• _Selection_:
○ ○ ○ ○ ○

In [2]:
# %load load.py
import os
import json
from business import Business
from sklearn.cross_validation import train_test_split
import modeldata as md
import mlmodels as mlm
import pickle
import random as rd

'''
Takes as input a file with a business info on each line and splits it into separate files for each state
'''
def split_business_by_state(infile, outfile=None):
    if outfile is None:
        outfile = infile
    outfiles = {}
    with open(infile) as f:
        for line in iter(f):
            jline = json.loads(line)
            state = jline['state']
            if state not in outfiles:
                print ('adding new state {}'.format(state))
                o = outfile + '_' + state
                outfiles[state] = open(o, 'w')
            outfiles[state].write(line)
    for v in iter(outfiles.values()):
        v.close()


'''
Takes a file with a set of businesses and reviews, save a set of reviews that only relevant to the businesses
'''
def get_reviews_for_businesses(businesses, reviews, outfile=None):
    if outfile is None:
        outfile = businesses + '_reviews'
    b_ids = []
    with open(businesses) as f:
        for line in iter(f):
            jline = json.loads(line)
            b_ids.append(jline['business_id'])
        b_set = set(b_ids)

    with open(reviews) as f:
        with open(outfile, 'w') as o:
            for line in iter(f):
                jline = json.loads(line)
                b_id = jline['business_id']
                if b_id in b_set:
                    o.write(line)

'''
Based on a business file, output a file with all possible attributes and values
'''
def get_attributes(business_file, outfile=None):
    if outfile is None:
        outfile = business_file + '_attributes'
    attr_hash = {}
    with open(business_file) as f:
        for line in iter(f):
            jline = json.loads(line)
            attributes = jline['attributes']
            for k, v in iter(attributes.items()):
                if k not in attr_hash:
                    attr_hash[k] = []
                values = []
                if not isinstance(v, dict):
                    values.append(v)
                else:
                    for val in iter(v.keys()):
                        values.append(val)
                for value in values:
                    if value not in attr_hash[k]:
                        attr_hash[k].append(value)
    with open(outfile, 'w') as o:
        for k, v in iter(attr_hash.items()):
            o.write(k + str(v) + '\n')

'''
Reads a business file and get only restaurants
'''
def get_restaurants(business_file, outfile=None):
    if outfile is None:
        outfile = business_file + '_restaurants'
    with open(outfile, 'w') as o:
        with open(business_file, 'r') as f:
            for line in iter(f):
                jline = json.loads(line)
                if 'Restaurants' in jline['categories']:
                    o.write(line)
'''
number_set: 1-?
train_weight: 1-9.
'''
def split_data(businessfile, reviewfile, number_sets, train_weight):
    all_sets = {}
    for i  in range(1, number_sets+1):
        all_sets["train" + str(i)] = {}
        all_sets["test" + str(i)] = {}

    with open(businessfile) as rst:
        for line in rst:
            jline = json.loads(line)

○ ○ ○ ○ ○

• _Material_:
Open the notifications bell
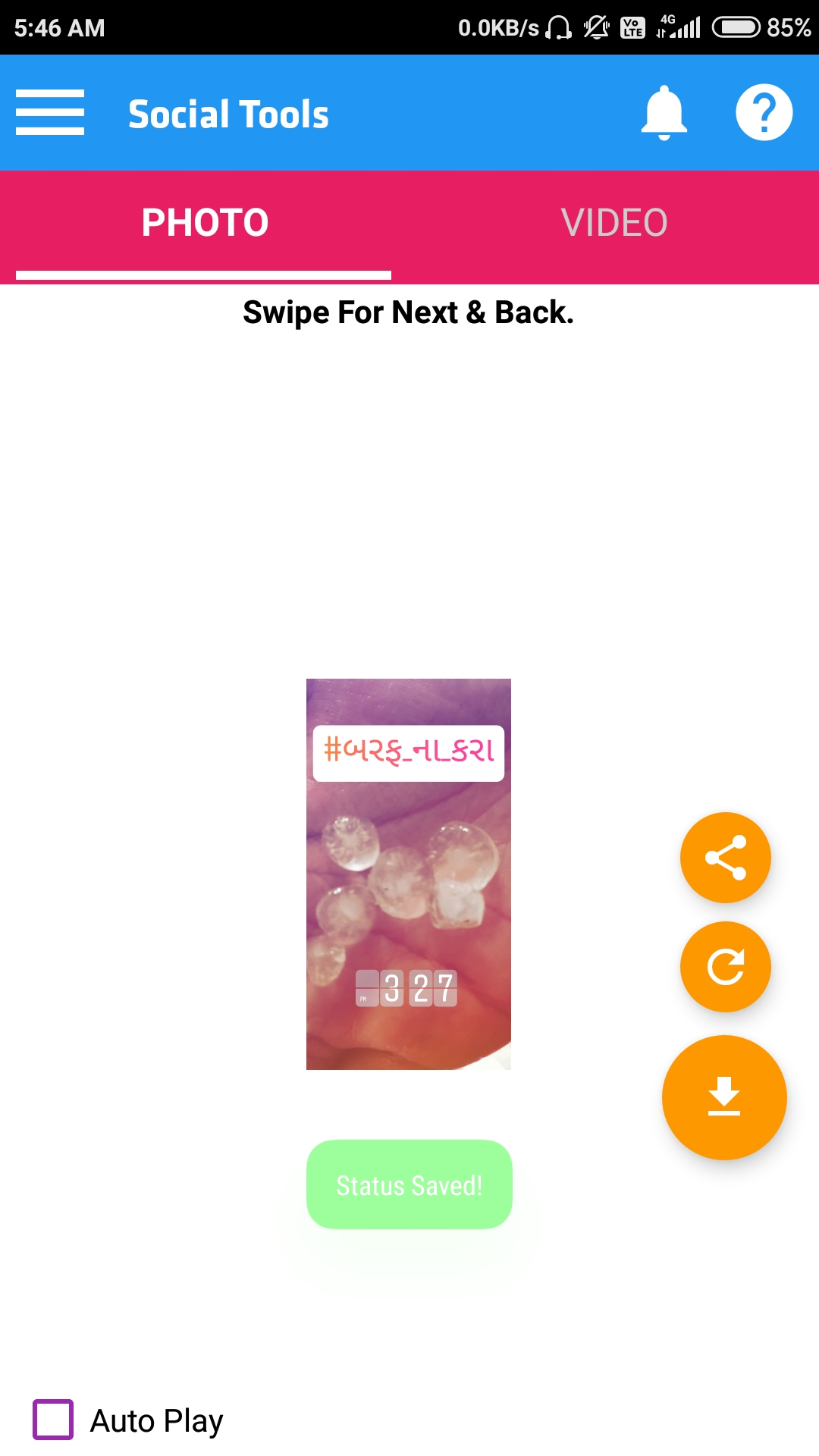This screenshot has height=1456, width=819. tap(664, 113)
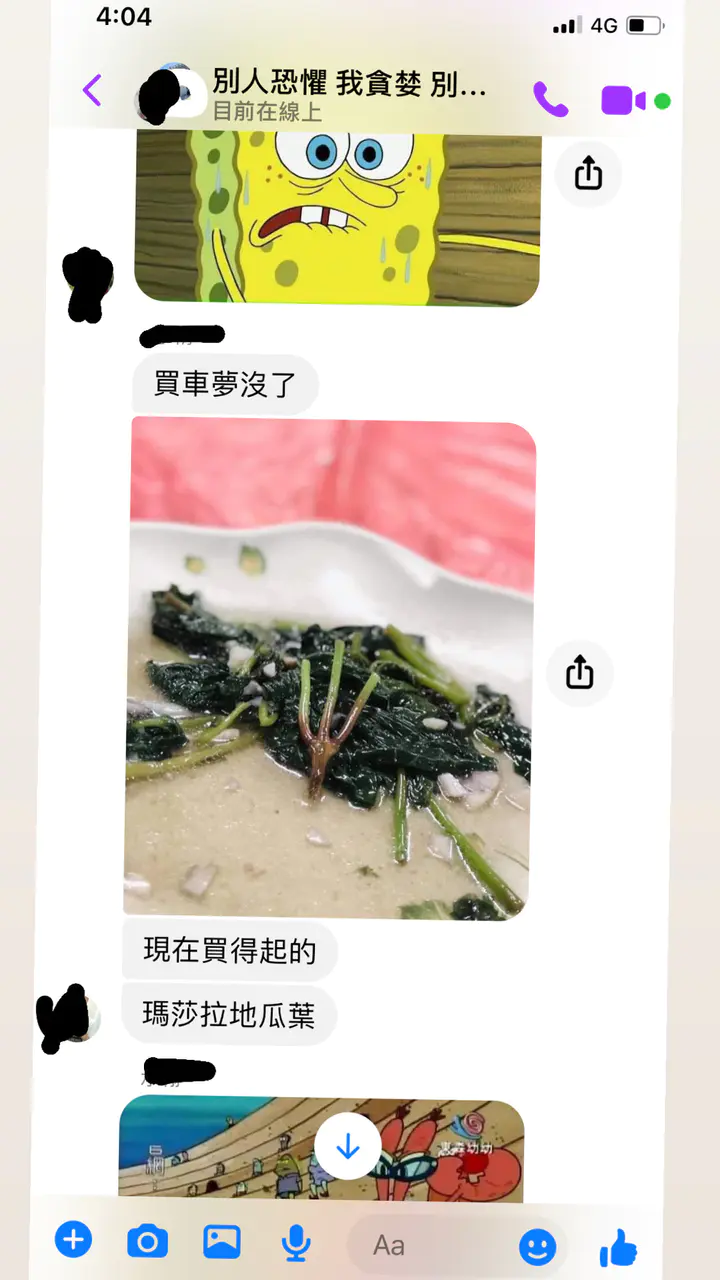Open the photo gallery picker
The height and width of the screenshot is (1280, 720).
(x=222, y=1242)
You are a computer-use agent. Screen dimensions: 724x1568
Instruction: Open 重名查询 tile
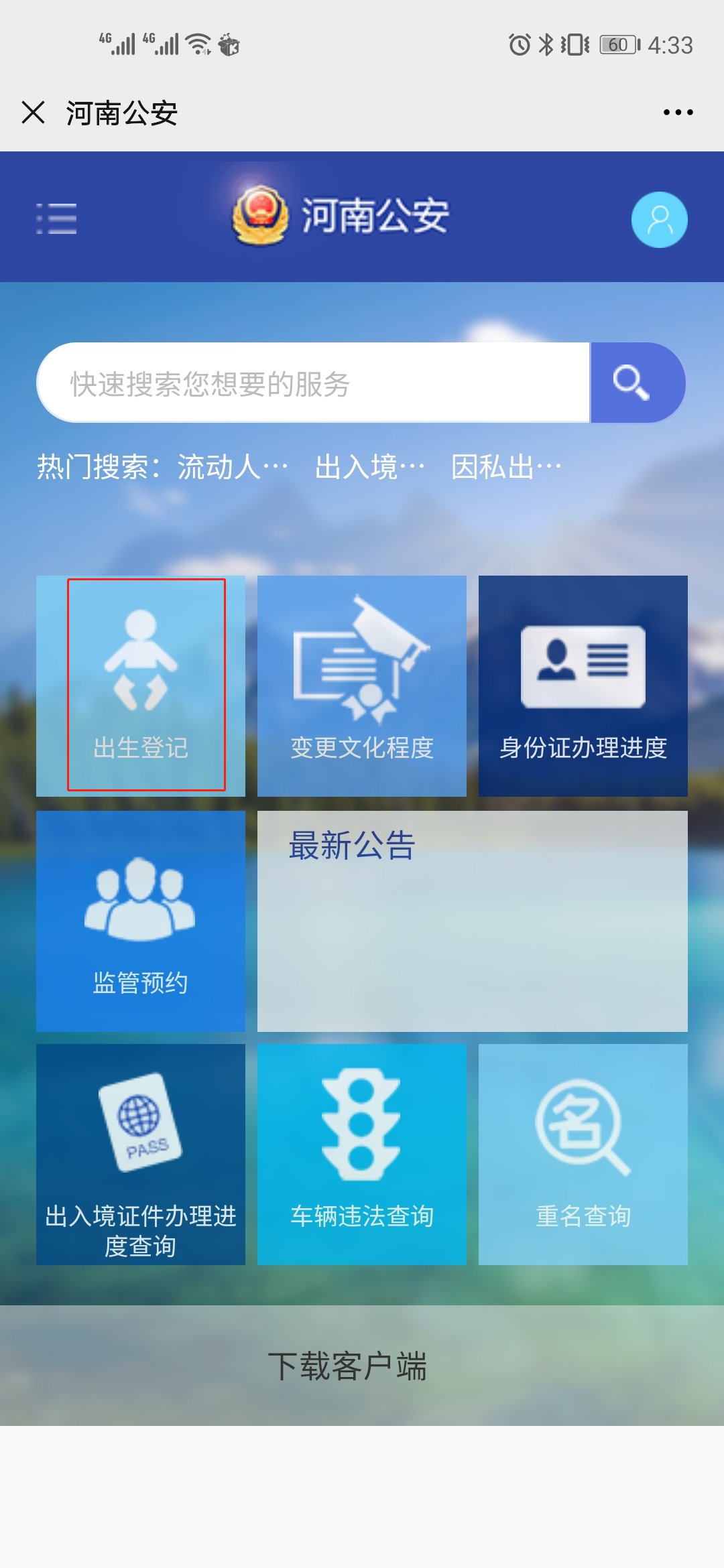[x=583, y=1154]
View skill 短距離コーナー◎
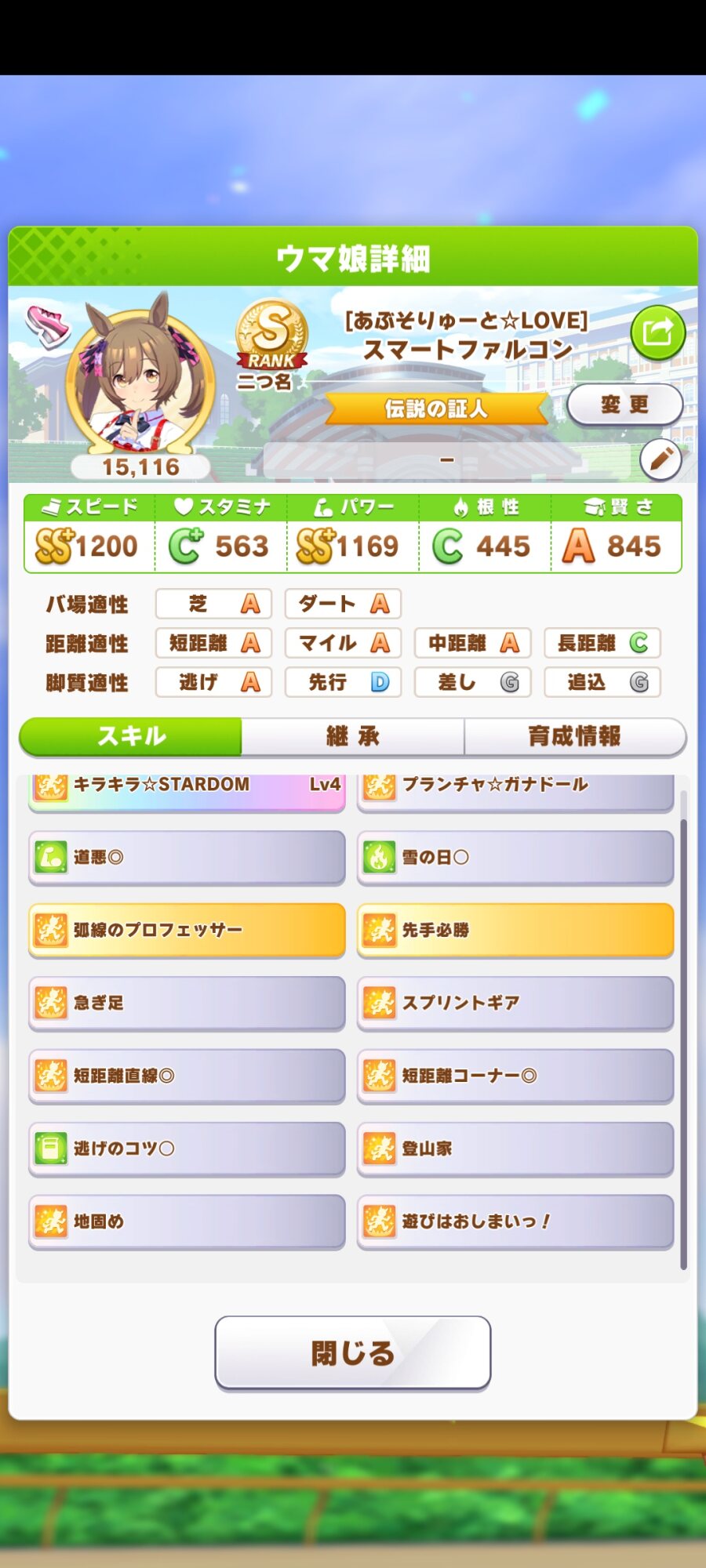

○ ○ ○ ○ ○

• _Instructions to follow_: Write out everything in the script from "state = jline['state']" down to "outfiles[state].write(line)", copied exactly. You won't need the entries.

• _Correct result_:
state = jline['state']
            if state not in outfiles:
                print ('adding new state {}'.format(state))
                o = outfile + '_' + state
                outfiles[state] = open(o, 'w')
            outfiles[state].write(line)